_What you need to do_: What is needed is the run of lines from the one with "This screenshot has width=1024, height=738." through the close of the data, set down exactly.

+-------+

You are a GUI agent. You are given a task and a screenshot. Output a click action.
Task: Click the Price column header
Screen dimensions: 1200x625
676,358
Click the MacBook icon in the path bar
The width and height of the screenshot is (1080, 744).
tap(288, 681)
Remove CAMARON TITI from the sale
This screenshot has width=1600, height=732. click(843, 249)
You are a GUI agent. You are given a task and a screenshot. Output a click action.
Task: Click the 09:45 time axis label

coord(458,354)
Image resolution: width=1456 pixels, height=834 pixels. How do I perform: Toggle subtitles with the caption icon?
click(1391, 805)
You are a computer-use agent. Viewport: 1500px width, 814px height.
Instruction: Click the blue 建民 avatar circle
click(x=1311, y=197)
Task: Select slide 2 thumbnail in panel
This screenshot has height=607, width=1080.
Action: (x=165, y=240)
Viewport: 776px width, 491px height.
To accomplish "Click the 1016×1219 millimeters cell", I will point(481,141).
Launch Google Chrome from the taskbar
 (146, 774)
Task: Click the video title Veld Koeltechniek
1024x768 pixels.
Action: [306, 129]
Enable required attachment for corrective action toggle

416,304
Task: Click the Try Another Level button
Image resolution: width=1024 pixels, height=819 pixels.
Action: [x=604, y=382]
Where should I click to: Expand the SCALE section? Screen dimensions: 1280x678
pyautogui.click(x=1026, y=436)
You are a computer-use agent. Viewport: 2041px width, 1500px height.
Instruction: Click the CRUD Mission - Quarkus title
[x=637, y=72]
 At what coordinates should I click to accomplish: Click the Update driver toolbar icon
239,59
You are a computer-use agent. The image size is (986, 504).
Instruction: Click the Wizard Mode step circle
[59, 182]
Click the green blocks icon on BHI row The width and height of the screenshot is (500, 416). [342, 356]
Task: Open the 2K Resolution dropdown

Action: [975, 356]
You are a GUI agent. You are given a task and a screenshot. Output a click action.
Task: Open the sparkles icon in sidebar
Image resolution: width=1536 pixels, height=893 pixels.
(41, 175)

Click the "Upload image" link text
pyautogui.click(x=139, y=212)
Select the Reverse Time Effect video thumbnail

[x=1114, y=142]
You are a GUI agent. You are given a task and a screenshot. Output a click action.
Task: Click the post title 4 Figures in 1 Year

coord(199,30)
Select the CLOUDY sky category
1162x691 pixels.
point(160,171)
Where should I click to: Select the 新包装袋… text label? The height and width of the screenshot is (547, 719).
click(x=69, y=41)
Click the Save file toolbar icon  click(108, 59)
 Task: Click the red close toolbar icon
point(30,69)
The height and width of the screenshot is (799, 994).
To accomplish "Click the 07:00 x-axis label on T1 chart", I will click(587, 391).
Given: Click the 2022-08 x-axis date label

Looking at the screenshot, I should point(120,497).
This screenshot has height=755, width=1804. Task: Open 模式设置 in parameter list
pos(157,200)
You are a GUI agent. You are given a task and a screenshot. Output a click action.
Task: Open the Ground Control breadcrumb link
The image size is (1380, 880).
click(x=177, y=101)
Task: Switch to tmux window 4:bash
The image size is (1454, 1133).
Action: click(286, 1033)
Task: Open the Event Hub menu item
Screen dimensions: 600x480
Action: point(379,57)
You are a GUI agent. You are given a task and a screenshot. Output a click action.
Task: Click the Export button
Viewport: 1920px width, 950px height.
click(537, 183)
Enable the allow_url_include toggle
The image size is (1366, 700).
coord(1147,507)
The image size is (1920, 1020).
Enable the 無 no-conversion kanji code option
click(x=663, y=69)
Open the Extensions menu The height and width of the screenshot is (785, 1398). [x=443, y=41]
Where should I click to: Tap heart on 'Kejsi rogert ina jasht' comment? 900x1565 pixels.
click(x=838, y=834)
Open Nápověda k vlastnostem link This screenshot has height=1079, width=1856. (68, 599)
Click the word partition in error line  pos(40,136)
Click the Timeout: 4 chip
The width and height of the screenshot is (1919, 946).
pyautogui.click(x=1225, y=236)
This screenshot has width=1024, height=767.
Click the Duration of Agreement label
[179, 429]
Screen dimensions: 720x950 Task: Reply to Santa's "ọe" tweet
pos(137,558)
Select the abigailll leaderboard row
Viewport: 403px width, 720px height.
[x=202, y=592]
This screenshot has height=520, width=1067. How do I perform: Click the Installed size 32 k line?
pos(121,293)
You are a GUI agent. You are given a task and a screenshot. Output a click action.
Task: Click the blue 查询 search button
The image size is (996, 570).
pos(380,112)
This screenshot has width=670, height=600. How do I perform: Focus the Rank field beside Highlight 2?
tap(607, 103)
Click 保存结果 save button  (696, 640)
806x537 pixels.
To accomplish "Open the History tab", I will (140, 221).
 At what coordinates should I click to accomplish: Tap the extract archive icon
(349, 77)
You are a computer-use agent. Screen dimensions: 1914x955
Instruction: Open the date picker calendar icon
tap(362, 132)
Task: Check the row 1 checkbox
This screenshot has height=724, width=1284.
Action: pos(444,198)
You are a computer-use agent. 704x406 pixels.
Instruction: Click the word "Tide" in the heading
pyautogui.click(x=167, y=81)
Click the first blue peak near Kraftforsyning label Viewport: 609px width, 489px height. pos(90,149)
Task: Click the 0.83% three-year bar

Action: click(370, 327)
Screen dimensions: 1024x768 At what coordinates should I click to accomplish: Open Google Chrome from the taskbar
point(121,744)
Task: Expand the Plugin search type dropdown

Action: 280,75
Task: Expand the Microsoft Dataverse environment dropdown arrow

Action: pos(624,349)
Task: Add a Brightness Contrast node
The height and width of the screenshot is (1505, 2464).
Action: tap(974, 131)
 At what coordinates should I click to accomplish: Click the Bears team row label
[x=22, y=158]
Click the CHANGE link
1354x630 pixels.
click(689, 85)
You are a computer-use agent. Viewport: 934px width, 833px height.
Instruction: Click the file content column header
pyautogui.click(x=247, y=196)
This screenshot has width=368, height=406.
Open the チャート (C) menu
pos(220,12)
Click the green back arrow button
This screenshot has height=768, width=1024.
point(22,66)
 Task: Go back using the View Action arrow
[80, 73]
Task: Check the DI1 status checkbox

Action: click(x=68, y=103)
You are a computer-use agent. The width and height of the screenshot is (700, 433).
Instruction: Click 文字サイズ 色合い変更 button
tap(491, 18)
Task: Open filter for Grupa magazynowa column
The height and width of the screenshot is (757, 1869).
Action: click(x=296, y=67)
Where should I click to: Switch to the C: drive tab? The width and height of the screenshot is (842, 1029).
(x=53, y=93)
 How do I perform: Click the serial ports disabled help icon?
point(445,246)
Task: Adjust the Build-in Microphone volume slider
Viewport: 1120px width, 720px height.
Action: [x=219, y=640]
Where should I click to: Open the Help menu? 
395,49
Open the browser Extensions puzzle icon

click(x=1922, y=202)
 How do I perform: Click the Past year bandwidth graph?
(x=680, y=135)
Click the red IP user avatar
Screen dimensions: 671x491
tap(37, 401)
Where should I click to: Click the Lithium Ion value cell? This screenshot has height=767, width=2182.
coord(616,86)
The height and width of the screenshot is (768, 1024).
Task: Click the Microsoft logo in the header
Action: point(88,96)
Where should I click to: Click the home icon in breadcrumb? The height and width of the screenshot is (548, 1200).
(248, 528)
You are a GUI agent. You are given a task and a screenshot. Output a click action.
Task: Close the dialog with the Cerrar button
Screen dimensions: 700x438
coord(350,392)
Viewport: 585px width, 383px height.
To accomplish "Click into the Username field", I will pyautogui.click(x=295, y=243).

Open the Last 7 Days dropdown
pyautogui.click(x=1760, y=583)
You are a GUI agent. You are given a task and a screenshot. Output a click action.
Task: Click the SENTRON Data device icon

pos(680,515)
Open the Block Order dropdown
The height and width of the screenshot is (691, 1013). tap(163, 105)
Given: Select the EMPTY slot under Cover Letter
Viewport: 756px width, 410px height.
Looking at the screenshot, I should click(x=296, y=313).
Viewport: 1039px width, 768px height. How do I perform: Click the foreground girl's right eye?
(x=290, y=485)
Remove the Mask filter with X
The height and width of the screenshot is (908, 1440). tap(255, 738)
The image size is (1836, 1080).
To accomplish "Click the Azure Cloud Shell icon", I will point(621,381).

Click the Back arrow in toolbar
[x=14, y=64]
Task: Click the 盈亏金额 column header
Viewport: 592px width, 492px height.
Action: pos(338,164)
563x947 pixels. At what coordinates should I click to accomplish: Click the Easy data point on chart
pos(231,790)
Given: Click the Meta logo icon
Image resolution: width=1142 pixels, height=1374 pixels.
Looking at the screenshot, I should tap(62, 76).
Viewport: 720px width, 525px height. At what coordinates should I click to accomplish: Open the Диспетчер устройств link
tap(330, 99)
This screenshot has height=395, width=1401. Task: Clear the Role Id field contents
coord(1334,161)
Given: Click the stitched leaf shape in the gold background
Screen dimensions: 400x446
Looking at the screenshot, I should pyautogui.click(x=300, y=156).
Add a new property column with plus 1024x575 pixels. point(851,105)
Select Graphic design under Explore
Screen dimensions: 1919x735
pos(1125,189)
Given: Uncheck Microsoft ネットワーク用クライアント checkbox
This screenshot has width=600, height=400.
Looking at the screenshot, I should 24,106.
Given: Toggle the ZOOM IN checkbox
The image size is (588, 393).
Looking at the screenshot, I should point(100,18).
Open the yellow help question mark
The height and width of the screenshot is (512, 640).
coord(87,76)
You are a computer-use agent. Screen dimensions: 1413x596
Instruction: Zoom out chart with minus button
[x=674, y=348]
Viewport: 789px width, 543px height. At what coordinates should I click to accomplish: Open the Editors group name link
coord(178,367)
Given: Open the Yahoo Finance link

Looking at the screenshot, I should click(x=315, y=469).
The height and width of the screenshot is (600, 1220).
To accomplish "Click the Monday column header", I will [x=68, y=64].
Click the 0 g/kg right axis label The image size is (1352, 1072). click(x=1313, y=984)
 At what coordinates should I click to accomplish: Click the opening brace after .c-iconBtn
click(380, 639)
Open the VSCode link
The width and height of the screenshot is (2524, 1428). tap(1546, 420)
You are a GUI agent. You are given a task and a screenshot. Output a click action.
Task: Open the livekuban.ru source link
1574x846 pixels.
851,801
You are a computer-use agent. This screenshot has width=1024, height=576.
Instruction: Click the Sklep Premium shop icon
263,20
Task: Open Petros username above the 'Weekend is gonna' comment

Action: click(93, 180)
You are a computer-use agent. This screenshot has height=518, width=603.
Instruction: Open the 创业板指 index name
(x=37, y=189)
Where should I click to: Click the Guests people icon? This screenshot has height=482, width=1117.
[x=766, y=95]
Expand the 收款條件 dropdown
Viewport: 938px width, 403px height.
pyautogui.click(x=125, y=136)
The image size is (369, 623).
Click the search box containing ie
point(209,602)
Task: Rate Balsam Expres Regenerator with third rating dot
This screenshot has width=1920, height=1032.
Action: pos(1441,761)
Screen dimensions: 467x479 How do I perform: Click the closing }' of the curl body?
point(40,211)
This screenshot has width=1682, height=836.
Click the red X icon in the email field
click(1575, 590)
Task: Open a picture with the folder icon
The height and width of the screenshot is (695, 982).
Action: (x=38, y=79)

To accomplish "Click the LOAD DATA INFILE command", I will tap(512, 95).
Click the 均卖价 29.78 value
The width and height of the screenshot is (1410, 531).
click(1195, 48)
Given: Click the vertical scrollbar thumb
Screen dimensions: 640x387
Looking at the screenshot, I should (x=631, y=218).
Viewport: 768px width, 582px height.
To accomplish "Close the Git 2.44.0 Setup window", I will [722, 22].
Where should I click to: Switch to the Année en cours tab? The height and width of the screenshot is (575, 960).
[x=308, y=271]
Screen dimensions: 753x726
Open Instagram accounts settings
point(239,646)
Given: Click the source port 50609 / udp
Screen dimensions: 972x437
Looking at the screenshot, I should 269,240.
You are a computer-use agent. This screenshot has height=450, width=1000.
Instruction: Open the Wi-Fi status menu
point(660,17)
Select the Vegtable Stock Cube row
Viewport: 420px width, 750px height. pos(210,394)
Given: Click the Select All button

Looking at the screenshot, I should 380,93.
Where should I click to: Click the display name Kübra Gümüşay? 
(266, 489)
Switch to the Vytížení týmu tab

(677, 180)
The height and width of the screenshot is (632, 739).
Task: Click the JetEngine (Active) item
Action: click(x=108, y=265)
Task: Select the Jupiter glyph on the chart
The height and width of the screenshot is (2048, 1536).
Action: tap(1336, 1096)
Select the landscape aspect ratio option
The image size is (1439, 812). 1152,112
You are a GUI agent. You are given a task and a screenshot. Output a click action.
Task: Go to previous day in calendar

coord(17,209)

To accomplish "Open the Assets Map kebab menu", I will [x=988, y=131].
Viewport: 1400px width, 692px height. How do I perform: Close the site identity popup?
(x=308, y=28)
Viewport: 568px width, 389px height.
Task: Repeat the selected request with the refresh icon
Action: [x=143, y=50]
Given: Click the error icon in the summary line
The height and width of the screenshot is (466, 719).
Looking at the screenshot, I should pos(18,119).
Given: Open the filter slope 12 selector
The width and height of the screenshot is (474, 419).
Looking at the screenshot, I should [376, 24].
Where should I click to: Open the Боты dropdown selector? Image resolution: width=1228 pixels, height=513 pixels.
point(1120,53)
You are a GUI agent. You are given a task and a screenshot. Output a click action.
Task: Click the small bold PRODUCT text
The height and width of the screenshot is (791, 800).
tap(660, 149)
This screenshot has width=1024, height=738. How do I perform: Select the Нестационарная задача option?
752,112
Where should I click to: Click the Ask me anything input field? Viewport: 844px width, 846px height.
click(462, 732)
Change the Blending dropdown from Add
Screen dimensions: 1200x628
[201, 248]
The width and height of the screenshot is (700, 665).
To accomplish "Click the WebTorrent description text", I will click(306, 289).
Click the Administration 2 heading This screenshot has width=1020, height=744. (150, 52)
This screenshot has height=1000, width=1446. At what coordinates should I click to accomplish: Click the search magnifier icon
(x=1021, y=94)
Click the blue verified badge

+-------+

_Exercise response_:
This screenshot has width=1024, height=738. How do I perform: Select the Нестационарная задача option?
752,112
Where should I click to: Click the Ask me anything input field? Viewport: 844px width, 846px height.
click(462, 732)
Change the Blending dropdown from Add
Screen dimensions: 1200x628
[201, 248]
The width and height of the screenshot is (700, 665).
To accomplish "Click the WebTorrent description text", I will click(306, 289).
Click the Administration 2 heading This screenshot has width=1020, height=744. (150, 52)
This screenshot has height=1000, width=1446. At what coordinates should I click to accomplish: Click the search magnifier icon
(x=1021, y=94)
Click the blue verified badge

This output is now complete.